Зал для тренировок открыт. Я толкаю полупрозрачную дверь за ручку, она легко поддаётся, и я оказываюсь внутри затемнённой комнаты. Она сразу превосходит мои ожидания, потому что в центре висит большая груша в чёрной кожаной обивке. Хотя это и подписано как зал для тхэквондо, возможно, занятия по боксу тоже проходят здесь или тренер любит оттачивать другие свои умения, помимо ударов с разворотом и прочими восточными техниками.
— У меня нет утренних занятий, — раздаётся голос за спиной. У меня рефлекс, я разворачиваюсь и наношу удар без предупреждения. И снова приятно удивляюсь, потому что тот, кому сейчас я могла разбить лицо, прекрасно ставит блок двумя руками, слегка отходя. Выпрямившись, я киваю вошедшему и, разглядев его совсем чуть-чуть, понимаю, что этот тот самый, о ком сказал мне Сокджин. — Так. Входной контроль пройден, — усмехается мужчина и обходит меня, чтобы подойти к столу в самом конце зала. — Ну и кто ты такой?
Я всматриваюсь. Его спина в ширину уступает Сокджину, да и в целом он выглядит меньше, с ростом та же ситуация. Он примерно сантиметров на десять всего выше меня самой, и я не успела толком понять, на что он способен.
— Пак Чимин? — спрашиваю я, и он кивает.
— Там на стенде написано, вообще-то, — сообщает он.
— Ты ведёшь занятия? Я хочу потренироваться сейчас. Мне Сокджин сказал, что ты прям крутой мастер.
— Я? Сокджин? — дважды удивляется он и немного смеётся, а мне причина смеха не ясна. — Ну в общем-то всё понятно. Есть такое.
— Я могу заплатить за индивидуальные со мной занятия.
— Полегче, парень, — он подходит ко мне ближе и осматривает оценивающим взглядом, а я только фыркаю на это «парень». Ну да, кто бы сомневался. — Выглядишь ты... щупловатенько.

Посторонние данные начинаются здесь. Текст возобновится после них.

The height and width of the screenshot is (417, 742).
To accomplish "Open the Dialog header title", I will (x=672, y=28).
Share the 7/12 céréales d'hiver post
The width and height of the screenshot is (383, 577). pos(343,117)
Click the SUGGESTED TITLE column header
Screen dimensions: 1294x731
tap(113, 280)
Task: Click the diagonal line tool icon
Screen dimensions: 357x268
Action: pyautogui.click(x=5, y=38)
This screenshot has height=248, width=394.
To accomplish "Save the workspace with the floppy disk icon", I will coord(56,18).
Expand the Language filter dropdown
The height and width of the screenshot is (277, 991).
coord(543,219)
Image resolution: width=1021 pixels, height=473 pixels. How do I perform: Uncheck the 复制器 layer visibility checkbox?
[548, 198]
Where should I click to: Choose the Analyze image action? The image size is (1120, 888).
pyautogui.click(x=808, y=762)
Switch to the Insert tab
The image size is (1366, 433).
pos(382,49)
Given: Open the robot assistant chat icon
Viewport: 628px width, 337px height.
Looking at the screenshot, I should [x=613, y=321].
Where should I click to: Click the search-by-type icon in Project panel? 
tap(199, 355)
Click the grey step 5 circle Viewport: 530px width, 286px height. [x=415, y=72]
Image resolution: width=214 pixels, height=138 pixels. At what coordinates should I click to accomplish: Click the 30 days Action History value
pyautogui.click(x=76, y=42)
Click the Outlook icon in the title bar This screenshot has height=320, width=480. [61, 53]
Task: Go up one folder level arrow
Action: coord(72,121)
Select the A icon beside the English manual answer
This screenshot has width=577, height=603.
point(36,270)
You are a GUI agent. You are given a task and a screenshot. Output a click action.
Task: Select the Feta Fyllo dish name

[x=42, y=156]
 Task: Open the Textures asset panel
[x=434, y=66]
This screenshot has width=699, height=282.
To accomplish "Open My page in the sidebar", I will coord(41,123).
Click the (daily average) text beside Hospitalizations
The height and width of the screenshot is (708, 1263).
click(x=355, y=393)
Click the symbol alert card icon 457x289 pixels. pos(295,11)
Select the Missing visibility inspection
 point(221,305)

— Хочешь проверить, на что я способна?
Забавнее всего в английском (и ряде других языков) языке то, что во многом он гендерно-нейтральный. Я понимаю это, когда Чимин встаёт в боевую позу, а я до сих пор размышляю не о том, что он сейчас нанесёт мне удар, а о том, что мне нравятся гендерно-нейтральность английского. В корейском такая фишка существует тоже, но чаще всего мы позиционируем себя как тот или иной гендер, когда начинаем подбирать обращения. «Хён» или «оппа», «онни» или «нуна». У меня язык не поворачивается называть старших «оппами» и «онни», максимум, на который я способна, это «ачжумма» и «ачжосси». Но Чимин для «ачжосси» мелковат.
Чимин приготавливается и, когда я только сжимаю ладони в кулаки, он слегка подпрыгивает и наносит мне удар с захватом, причём действует так ловко, что я понимаю, что если мы начнём совместные занятия с ним, я буду нервно курить в сторонке через полчаса занятий. Всё это проносится у меня в голове уже тогда, когда он разворачивает меня спиной к груди, принимая захватывающую стойку, и его руки будто бы нарочно создают удушающий эффект, хотя в соревнованиях это, конечно, всегда не по-настоящему и потому практически не бывает больно.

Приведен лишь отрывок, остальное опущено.